Hagiographic Entanglements of the Long Tenth Century

Code
G009325N
Duration
01 January 2025 → 31 December 2028
Funding
Research Foundation - Flanders (FWO)
Promotor-spokesperson
Research disciplines
  • Humanities and the arts
    • Cultural history
    • European history
    • Medieval history
    • History of religions, churches and theology
Keywords
hagiography network analysis medieval history
 
Project description

This project offers a re-interpretation of hagiography as an instrument for translocal community-building and networking in the Long Tenth Century (c. 880–1030). In the traditional view, the genre's dominance in this period evidenced a drastic decline in the reach and scope of institutional, social, and cultural networks. But this perception is hard to reconcile with emerging evidence that (a) hagiographical production was deeply entangled at an intertextual level, (b) the texts contain numerous references to connections between religious communities, and (c) authors went to great lengths to ground these connections in a legitimizing past. While these things strongly suggest that hagiographies were designed to foster imagined communities of religious groups and help establish resilient networks for the exchange of human and cultural capital, this hypothesis has yet to be systematically verified.
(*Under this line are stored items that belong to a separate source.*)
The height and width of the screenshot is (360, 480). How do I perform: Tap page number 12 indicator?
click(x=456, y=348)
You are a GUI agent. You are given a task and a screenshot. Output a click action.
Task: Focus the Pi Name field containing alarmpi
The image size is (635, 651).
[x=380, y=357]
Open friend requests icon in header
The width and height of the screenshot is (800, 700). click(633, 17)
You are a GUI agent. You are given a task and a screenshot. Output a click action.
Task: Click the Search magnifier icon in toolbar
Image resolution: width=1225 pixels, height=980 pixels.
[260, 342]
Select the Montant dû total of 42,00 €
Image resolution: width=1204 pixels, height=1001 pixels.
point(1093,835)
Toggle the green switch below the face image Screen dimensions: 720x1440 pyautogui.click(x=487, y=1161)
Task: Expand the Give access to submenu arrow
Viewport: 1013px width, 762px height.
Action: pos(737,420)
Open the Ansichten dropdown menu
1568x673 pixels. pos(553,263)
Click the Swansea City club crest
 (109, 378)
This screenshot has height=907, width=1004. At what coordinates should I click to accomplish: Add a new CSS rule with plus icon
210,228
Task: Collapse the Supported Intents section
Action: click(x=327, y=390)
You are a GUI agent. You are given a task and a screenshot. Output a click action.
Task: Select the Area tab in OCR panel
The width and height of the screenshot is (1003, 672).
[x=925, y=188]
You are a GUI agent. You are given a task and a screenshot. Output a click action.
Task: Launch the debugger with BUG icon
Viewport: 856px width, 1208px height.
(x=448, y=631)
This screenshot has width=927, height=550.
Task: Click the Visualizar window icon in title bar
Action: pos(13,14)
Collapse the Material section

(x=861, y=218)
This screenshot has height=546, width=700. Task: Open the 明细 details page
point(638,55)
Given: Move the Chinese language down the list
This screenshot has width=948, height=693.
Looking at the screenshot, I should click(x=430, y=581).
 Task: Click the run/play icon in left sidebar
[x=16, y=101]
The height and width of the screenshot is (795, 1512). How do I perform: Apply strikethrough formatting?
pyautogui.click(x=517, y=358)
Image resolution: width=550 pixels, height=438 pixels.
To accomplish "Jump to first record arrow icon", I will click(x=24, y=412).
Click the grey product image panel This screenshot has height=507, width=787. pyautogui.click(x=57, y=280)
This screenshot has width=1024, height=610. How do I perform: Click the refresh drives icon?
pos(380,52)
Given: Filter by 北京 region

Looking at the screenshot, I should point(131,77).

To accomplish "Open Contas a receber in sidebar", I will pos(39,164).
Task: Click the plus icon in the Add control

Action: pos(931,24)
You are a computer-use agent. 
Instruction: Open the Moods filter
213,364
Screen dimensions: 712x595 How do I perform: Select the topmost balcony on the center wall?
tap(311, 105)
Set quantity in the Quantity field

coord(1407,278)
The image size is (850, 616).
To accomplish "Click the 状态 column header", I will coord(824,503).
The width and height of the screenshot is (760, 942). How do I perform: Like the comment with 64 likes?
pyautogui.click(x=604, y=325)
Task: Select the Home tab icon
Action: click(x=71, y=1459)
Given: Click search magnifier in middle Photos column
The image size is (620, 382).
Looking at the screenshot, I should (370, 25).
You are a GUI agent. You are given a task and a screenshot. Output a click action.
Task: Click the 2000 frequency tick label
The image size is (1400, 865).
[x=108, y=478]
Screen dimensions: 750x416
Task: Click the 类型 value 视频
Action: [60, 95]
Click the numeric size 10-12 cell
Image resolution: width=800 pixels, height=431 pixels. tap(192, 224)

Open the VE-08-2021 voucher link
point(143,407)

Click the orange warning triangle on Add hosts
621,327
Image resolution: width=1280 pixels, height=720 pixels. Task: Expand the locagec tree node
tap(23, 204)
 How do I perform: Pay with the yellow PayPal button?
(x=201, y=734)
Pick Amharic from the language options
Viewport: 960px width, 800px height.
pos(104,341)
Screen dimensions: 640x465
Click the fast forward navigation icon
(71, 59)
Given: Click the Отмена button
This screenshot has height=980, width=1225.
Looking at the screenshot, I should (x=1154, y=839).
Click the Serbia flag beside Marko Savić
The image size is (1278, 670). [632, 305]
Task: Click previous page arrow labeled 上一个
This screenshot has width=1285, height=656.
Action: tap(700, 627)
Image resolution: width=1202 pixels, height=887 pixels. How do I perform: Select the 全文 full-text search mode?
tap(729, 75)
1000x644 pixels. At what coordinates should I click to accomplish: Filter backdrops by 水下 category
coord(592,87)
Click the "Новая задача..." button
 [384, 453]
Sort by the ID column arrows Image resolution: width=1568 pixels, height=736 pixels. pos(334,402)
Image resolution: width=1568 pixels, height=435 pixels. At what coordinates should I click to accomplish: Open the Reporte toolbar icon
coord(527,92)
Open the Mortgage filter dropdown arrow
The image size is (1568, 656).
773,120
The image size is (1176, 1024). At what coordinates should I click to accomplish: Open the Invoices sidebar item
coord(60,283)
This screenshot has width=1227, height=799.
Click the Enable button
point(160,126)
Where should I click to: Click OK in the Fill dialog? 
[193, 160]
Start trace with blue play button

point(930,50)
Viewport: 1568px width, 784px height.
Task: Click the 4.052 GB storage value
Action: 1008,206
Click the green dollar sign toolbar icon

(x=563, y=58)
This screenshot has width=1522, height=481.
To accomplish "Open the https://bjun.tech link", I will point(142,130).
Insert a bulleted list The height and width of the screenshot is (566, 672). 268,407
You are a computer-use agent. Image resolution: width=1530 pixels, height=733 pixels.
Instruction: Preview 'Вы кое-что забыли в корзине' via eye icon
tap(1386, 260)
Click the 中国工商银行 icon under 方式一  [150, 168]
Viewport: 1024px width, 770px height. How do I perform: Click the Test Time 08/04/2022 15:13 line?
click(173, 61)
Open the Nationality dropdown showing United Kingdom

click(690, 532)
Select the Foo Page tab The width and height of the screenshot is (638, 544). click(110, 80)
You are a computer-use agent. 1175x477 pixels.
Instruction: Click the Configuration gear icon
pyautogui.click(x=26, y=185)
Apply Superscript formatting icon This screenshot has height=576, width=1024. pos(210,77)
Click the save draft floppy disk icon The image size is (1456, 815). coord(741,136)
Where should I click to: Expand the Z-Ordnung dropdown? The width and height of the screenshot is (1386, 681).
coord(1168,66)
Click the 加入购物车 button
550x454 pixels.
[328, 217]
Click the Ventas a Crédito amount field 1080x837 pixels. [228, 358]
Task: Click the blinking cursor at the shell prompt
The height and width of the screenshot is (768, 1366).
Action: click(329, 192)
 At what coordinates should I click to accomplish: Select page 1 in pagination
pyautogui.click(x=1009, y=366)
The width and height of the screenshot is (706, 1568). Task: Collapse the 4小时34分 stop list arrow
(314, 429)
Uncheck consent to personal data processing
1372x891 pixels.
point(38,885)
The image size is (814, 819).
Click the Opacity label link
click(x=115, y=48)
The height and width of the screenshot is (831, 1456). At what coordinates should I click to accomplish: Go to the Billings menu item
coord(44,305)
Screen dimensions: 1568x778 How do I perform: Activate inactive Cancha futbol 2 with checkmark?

Through an innovative methodology that combines state-of-the art approaches to Historical Network Analysis with traditional ones for textual study, the researchers will conduct the first integrated and large-scale investigation of all three indicators of hagiography’s entangled nature. By doing so, this project will debunk former views of this era as one in which the local was the dominant paradigm of social and cultural production. Furthermore, it will significantly move the methodological goalposts of research into translocal community building, networking, and written culture.